Flat insurance for people who live in a flat
If you are a leaseholder, then it is your responsibility to ensure that you have appropriate home contents insurance to protect your possessions against loss, theft or damage.
It is the responsibility of the owner of the flat to make sure that the buildings are covered – so, the walls and any communal areas of the property.
A grey area, however, is the cover of fixtures and fittings. These are things within your flat such as a fitted kitchen or wardrobe – basically, anything that is fixed to a wall or floor. Damage to or loss of these is generally not covered by your home contents insurance – therefore, you need to make sure that the freeholder’s buildings insurance also covers the fixtures and fittings. You can ask for sight of their policy to check.

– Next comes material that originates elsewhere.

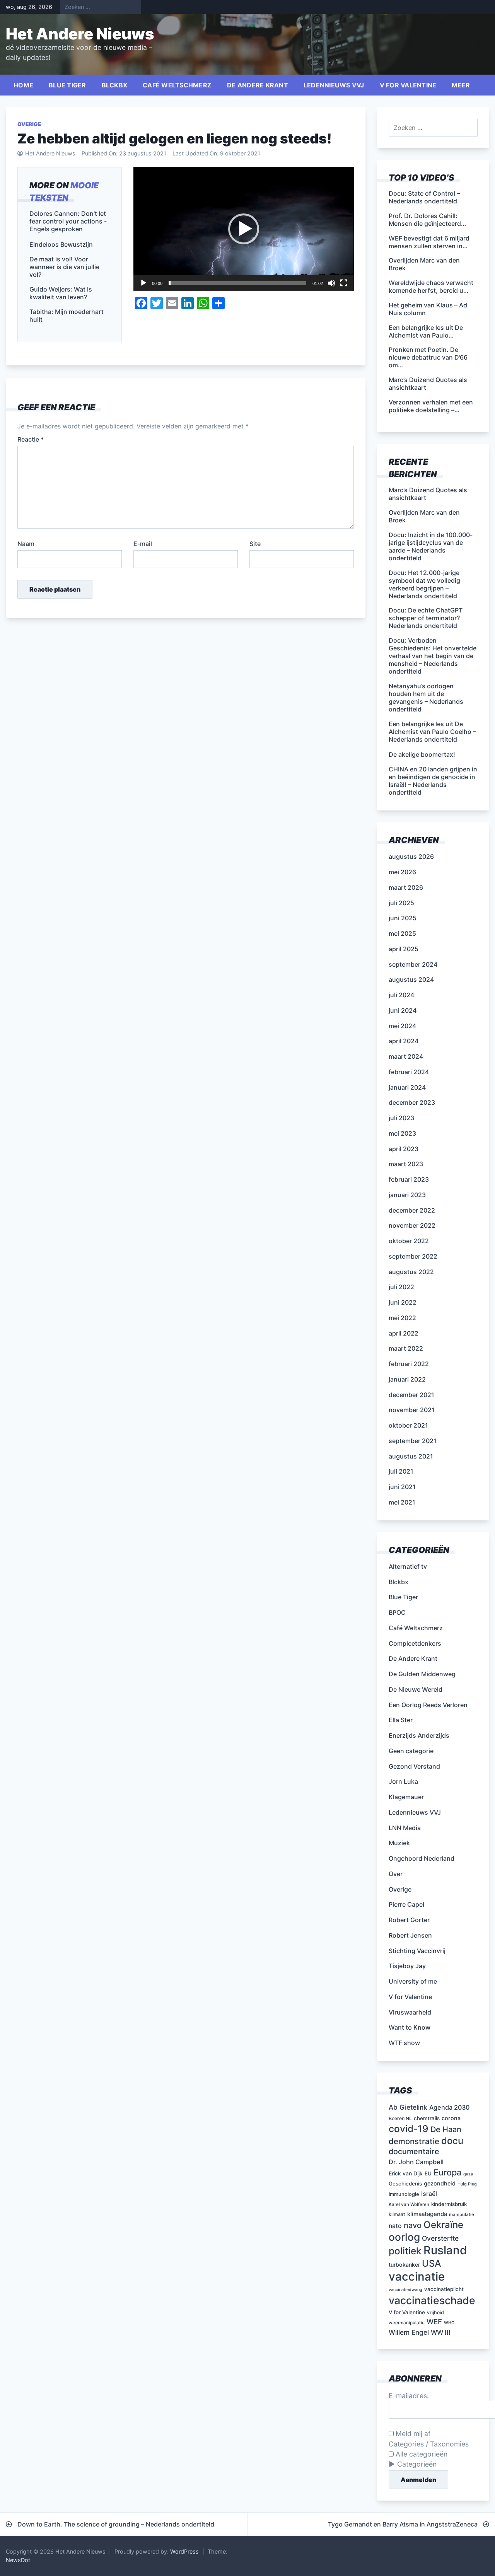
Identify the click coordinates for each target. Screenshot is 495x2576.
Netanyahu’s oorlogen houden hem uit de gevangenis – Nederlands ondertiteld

Owners of flats / blocks of flats
Your flat insurance not only needs to cover the structure of the building against loss or damage and other risks, but also the communal areas such as hallways etc. There should also be an element of landlords liability insurance too, to protect you against any claims of negligence.
Flats undergoing renovation or which are unoccupied
Blocks of flats undergoing renovation and / or which are unoccupied are typically not covered by your basic buildings insurance. This is because of the increased risks. For example, an empty property is more likely to attract malicious damage. Plus, something like a small leak, which would get noticed when the property is occupied, could cause extensive damage in a short while if it goes unnoticed.
Also, for properties undergoing renovation, there is likely to be expensive builder’s equipment on-site as well as building materials, increasing the risk of break-ins and theft.